* THE TASK: Reproduce the listing exactly, starting at its first line and ending at the line that contains "pos(444,216)".
* START RAW DATA *
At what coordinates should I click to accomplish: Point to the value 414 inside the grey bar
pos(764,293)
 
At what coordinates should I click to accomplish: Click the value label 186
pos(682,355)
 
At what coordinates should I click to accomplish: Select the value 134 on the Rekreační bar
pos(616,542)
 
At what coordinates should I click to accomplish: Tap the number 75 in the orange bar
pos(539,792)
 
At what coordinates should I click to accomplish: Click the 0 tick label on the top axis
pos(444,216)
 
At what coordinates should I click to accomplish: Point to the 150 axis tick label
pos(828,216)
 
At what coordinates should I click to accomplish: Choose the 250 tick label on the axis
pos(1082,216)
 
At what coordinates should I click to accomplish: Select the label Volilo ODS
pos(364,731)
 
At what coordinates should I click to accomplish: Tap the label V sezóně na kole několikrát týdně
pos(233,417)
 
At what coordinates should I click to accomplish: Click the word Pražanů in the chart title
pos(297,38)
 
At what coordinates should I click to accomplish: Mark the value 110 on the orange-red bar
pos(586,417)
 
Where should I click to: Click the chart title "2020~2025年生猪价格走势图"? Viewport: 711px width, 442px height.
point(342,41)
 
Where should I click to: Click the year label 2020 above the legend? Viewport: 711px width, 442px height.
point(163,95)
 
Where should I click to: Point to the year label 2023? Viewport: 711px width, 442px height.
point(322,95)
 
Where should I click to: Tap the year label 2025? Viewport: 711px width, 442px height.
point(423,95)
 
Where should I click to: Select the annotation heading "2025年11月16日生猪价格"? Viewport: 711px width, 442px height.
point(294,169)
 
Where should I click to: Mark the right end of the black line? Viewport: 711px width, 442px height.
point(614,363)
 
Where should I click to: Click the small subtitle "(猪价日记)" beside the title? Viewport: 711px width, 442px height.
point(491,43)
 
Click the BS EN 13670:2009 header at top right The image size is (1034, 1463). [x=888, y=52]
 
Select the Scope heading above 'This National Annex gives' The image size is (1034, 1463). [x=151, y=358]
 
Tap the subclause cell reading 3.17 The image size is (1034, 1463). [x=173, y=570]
* END RAW DATA *
* REPLY:
At what coordinates should I click to accomplish: Point to the value 414 inside the grey bar
pos(764,293)
 
At what coordinates should I click to accomplish: Click the value label 186
pos(682,355)
 
At what coordinates should I click to accomplish: Select the value 134 on the Rekreační bar
pos(616,542)
 
At what coordinates should I click to accomplish: Tap the number 75 in the orange bar
pos(539,792)
 
At what coordinates should I click to accomplish: Click the 0 tick label on the top axis
pos(444,216)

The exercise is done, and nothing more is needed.